Because Hibi and her family could not secure employment outside the West Coast — a condition the government set for release of those who were incarcerated — they were some of the last people to depart Topaz. They too moved to New York, where Hibi sustained her family by working as a seamstress, while continuing to paint. She and her husband were both diagnosed with cancer shortly after their release; he died in 1947, and she was left to raise their children.
She eventually moved back to San Francisco, in 1954, where she worked in a garment factory and then as a housekeeper to a socialite artist. The mood of her paintings seemed to lift in the California sun. Works like “Poems by Madame Takeko Kujo” — made in 1970, the year of her first solo exhibition — are done in a light-filled, lyrical, almost fully abstract style that incorporates delicate calligraphy.
That this exhibition exists at all is a small miracle, because much of the work made by these painters before 1942 is difficult to track down — Hibi and her husband entrusted their work with a friend when they had to leave their home, and it was eventually lost; much of Hayakawa’s disappeared into unrecorded private collections.

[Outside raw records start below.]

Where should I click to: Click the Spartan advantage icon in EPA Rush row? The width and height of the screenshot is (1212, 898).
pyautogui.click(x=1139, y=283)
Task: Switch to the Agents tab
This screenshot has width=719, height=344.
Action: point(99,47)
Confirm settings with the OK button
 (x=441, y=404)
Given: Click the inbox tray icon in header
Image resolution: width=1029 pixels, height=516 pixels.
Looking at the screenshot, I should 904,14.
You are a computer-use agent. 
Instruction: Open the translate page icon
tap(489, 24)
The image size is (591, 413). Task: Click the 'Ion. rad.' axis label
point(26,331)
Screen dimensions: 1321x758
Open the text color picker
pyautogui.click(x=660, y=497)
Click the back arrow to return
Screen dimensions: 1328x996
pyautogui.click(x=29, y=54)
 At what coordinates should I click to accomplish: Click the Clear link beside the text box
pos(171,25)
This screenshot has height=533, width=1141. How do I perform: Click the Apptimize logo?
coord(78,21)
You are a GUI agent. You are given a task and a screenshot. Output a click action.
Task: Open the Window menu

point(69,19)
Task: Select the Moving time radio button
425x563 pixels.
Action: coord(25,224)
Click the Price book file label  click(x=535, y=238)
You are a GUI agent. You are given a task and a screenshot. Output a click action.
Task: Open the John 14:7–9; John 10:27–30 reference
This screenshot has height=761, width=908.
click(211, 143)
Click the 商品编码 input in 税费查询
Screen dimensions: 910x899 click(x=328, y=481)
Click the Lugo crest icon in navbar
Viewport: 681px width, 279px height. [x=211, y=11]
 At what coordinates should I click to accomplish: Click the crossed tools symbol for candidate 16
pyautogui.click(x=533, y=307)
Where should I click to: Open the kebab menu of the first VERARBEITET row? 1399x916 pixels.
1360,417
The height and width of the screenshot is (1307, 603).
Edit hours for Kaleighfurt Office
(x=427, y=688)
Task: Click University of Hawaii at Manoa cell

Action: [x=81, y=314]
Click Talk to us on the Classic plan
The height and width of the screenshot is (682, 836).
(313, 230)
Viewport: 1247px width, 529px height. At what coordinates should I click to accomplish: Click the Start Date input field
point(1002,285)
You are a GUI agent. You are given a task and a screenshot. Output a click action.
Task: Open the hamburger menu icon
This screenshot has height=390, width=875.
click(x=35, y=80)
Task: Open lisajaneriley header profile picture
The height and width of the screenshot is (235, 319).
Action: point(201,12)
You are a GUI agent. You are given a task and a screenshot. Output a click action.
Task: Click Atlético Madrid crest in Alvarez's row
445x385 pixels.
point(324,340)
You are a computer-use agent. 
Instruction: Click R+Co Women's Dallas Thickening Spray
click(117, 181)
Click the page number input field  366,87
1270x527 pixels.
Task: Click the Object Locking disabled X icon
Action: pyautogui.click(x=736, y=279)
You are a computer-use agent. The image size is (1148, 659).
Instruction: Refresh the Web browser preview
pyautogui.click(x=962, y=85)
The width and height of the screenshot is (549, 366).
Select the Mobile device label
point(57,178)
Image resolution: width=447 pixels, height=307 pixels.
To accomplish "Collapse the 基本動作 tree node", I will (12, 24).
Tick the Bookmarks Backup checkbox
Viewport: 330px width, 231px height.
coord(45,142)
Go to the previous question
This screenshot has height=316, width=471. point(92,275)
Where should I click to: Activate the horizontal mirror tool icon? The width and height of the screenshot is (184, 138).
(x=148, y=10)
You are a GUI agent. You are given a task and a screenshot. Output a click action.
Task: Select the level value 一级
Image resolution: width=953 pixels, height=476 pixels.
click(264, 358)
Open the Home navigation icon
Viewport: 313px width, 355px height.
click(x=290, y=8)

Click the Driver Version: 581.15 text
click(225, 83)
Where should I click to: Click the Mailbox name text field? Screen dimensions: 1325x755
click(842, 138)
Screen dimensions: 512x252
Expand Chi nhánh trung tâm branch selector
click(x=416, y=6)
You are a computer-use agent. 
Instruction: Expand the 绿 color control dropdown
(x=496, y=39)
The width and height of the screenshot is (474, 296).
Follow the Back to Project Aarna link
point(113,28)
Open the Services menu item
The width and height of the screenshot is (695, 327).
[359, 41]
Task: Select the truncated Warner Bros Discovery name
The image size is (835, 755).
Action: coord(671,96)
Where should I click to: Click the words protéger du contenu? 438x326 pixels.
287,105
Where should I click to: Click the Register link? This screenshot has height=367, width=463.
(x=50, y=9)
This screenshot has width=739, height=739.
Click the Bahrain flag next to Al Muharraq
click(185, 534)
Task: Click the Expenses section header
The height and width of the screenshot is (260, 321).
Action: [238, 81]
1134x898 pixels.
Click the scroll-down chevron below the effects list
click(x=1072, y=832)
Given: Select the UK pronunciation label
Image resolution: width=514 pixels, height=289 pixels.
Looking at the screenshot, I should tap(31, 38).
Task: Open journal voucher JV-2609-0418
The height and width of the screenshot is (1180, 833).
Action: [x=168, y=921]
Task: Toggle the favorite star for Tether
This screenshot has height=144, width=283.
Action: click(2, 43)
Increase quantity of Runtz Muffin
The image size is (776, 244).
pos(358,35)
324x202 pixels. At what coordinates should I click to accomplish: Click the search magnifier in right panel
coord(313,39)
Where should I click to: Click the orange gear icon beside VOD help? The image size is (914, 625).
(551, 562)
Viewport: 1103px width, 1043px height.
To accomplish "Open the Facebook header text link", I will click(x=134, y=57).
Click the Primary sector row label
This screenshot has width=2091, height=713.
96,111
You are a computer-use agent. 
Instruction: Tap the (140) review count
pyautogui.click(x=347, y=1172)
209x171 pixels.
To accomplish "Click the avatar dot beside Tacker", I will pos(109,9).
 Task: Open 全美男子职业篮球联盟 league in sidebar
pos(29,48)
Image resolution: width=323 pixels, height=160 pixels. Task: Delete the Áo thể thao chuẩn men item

But what the curator, ShiPu Wang, has managed to assemble is a revelation, not least because it’s an important reminder, as the incoming presidential administration talks of mass deportations of immigrants and the end of birthright citizenship, of an earlier moment in this country’s history — and of the artists who recorded it, and survived.
Pictures of Belonging: Miki Hayakawa, Hisako Hibi and Miné Okubo
Through Aug. 17. Smithsonian American Art Museum, 8th and G Streets, N.W., Washington, D.C.; 202-633-7970; americanart.si.edu.